The other and related partiality at play is the reviewer's disposition toward the "proper" goal of an audio system, be it to accurately recreate the sound of unamplified instruments played live in a music hall, to accurately reproduce the sound of the master tape, to extract all of the sonic information as it exists on the particular album/CD, or simply to recreate "good sound". This is significant because, unlike virtually all classical and audiophile recordings, most "real" music simply does not exist in the form of the first of these paradigms. As luck would have it, this "Absolute Sound" model is the very standard against which most reviewers, to a greater or lesser degree, seem to judge the sonic performance of the component under scrutiny. The real music fiend reading a review about a new piece of gear is thus left in the unenviable position of deciding whether or not that product is worth further investigation when it is evaluated using recordings that he doesn't likely listen to or own and when it is judged against a standard having no real meaning in the context of his music of choice.

The waters of the high end are no less turbulent to the real music devotee outside the confines of the high end press. Attend any major audio show and you'll be hard pressed to find manufacturers or dealers demonstrating their equipment with anything other than audiophile-approved records or compact disks. Again, this is great if such recordings get you going, but most real music recordings are of a less purist nature, and, not so coincidentally, are nowhere to be found at these events. Though I understand the marketing considerations behind the optimization of the demonstration systems for purist recordings and the exhibitors' reluctance to feature real music when setup has not been optimized with the essence of this genre in mind, it makes the situation no less frustrating and annoying for those caught in the middle.

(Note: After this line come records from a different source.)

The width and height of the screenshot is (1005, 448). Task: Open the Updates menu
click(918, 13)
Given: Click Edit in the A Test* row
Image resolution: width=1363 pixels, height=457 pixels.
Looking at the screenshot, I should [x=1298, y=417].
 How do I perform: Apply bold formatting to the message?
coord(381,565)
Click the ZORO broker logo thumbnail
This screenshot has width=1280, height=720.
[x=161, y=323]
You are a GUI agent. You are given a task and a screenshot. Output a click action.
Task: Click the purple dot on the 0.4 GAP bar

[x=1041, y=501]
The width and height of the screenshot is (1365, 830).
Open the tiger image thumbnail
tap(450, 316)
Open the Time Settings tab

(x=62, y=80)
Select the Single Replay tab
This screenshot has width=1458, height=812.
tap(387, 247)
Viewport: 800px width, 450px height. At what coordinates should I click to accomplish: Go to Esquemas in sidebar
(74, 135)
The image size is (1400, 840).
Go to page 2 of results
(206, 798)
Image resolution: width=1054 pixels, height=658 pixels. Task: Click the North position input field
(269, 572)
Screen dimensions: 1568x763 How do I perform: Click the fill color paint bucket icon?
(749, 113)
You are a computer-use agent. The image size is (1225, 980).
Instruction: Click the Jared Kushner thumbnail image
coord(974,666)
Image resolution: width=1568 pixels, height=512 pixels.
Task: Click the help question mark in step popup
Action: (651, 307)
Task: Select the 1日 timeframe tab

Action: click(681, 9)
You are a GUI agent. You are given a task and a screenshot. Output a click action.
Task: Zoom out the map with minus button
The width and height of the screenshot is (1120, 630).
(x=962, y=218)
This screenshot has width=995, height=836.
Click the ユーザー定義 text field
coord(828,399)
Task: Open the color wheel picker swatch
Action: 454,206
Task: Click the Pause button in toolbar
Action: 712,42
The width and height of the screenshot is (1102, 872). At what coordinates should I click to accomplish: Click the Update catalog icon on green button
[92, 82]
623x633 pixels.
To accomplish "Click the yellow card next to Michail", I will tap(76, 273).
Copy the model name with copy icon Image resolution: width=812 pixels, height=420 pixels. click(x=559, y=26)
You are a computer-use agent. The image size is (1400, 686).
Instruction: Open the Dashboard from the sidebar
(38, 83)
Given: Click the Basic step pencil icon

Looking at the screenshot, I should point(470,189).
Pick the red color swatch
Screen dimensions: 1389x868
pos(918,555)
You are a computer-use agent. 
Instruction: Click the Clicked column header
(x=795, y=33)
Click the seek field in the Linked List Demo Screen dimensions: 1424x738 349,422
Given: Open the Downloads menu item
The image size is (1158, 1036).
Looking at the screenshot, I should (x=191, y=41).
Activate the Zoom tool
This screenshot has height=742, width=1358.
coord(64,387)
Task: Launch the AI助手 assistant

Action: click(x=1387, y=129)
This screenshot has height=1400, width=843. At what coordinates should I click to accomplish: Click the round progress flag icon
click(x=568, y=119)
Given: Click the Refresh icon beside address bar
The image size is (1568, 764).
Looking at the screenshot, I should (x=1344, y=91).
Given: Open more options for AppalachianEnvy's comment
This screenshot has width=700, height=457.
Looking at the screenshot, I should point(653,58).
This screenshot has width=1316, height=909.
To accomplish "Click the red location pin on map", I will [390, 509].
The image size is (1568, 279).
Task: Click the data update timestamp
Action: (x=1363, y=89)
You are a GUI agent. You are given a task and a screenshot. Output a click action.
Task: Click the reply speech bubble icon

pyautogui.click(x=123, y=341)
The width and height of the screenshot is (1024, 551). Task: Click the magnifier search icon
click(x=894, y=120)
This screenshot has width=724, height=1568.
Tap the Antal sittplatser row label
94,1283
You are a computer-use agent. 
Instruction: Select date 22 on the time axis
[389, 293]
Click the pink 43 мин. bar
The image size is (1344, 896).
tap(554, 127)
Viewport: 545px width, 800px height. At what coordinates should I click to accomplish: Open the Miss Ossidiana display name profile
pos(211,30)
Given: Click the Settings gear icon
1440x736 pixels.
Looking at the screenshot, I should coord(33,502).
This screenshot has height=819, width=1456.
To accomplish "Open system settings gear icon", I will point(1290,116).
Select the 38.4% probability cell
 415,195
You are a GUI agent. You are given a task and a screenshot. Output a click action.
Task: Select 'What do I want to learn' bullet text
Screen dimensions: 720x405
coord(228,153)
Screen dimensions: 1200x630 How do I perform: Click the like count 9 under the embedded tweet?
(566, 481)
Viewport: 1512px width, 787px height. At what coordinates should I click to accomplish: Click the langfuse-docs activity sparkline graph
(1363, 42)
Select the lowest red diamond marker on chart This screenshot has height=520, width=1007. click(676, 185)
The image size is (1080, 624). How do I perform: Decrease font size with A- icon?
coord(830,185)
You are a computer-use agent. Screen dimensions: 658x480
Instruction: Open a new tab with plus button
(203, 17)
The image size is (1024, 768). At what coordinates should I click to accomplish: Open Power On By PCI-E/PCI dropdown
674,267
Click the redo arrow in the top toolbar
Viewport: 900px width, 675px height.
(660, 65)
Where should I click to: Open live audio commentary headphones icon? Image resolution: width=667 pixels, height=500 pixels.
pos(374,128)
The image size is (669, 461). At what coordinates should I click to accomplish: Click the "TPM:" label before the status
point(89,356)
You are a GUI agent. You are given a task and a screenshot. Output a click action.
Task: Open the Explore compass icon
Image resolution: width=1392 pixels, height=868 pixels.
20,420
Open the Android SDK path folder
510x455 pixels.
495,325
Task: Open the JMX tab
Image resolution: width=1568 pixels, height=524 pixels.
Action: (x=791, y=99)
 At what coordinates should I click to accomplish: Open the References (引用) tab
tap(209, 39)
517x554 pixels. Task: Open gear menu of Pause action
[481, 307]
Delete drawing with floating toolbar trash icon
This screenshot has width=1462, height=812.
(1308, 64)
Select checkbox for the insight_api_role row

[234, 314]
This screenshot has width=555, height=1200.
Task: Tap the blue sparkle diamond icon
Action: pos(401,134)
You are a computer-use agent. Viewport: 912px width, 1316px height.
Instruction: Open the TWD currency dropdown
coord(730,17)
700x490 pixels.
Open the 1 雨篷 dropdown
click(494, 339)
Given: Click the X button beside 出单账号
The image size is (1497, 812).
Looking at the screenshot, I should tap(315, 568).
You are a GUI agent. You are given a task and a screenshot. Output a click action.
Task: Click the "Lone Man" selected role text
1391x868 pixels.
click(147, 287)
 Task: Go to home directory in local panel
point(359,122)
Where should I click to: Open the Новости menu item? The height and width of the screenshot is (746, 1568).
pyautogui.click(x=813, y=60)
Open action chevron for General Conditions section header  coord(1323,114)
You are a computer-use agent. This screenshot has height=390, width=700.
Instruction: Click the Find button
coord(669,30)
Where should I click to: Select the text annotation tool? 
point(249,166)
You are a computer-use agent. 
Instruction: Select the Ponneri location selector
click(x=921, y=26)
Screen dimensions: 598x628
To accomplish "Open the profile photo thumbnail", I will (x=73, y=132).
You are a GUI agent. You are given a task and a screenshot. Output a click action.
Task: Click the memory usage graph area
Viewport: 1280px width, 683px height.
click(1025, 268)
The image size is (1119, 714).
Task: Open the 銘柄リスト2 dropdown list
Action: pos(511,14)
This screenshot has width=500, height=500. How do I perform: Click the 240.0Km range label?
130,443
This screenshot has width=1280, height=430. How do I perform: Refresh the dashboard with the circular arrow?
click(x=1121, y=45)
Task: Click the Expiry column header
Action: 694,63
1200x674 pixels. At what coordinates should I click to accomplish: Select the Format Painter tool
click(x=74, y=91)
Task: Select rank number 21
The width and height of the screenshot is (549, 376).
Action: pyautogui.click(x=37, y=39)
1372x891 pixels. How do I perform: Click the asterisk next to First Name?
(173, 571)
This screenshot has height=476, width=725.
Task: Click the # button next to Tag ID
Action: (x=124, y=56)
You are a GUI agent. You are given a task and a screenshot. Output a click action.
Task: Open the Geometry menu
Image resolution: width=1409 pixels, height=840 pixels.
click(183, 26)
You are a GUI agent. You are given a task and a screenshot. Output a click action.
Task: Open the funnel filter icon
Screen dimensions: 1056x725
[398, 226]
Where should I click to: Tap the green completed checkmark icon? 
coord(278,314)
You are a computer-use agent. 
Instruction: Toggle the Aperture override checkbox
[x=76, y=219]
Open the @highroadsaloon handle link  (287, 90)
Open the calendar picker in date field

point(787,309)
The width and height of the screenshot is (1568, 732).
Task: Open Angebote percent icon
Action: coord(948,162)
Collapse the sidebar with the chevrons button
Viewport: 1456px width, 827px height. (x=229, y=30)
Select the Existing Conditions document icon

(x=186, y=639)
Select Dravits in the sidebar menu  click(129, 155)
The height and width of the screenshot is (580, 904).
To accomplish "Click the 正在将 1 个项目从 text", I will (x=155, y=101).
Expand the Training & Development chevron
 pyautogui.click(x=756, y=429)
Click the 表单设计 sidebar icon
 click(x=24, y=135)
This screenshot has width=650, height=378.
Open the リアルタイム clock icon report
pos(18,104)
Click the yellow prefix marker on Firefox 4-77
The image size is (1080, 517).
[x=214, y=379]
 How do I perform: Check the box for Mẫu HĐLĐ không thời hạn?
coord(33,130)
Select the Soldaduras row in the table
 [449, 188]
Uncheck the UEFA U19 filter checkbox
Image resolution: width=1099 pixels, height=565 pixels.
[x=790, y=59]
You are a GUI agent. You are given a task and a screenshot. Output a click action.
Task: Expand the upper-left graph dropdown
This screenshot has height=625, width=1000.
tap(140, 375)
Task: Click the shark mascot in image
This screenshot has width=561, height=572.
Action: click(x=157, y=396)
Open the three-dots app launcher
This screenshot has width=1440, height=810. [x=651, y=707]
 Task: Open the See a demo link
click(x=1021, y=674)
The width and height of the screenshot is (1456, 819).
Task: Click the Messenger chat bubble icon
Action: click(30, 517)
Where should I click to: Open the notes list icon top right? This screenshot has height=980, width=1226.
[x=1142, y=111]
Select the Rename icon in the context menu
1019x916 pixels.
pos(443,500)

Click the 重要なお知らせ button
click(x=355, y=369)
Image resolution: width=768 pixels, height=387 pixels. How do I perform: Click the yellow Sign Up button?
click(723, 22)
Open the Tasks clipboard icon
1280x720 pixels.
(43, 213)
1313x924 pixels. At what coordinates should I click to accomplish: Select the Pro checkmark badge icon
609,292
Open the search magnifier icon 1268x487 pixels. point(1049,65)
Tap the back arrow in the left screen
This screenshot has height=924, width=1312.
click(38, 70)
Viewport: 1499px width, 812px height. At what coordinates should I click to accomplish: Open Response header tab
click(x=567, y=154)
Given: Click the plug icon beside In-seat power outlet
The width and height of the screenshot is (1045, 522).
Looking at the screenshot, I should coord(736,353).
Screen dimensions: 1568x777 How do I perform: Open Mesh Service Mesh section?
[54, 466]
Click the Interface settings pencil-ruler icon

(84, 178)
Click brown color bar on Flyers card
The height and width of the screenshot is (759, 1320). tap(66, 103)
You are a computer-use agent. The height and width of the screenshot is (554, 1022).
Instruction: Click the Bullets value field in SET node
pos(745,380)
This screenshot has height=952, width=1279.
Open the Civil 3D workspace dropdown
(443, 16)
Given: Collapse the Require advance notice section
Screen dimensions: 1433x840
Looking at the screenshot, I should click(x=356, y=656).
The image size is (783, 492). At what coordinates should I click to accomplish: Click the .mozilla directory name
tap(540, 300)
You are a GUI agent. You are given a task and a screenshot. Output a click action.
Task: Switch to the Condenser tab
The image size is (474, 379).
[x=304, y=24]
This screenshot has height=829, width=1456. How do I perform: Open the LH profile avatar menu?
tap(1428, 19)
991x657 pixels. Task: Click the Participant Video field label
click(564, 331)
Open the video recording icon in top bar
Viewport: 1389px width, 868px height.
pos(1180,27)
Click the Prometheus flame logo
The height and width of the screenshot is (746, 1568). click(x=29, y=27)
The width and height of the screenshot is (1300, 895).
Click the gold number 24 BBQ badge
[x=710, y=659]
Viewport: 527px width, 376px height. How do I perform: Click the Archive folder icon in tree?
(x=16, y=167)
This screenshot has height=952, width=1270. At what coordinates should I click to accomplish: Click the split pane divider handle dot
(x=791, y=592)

Is there a place in the high end for the real music enthusiast? I would like to think so. Unfortunately, for real music to gain a real foothold in all aspects of the high end market, it will have to overcome decades of entrenched thinking, biases, and prejudices as to what an audio system and reproduced music should sound like. As grim as things sometimes seem, there is hope on the horizon. The recent proliferation of both mainstream and underground audio and audio-related publications has expanded the marketplace of high end ideas and perspectives to levels hitherto unknown, and with an infusion of a new generation of writers with more expansive points of view, real music may be poised on developing a voice of its own in the high end community. This increased presence, coupled with the establishment of a meaningful paradigm against which real music can be logically evaluated, may some day raise real music to an equal footing with classical and audiophile music in the high end community.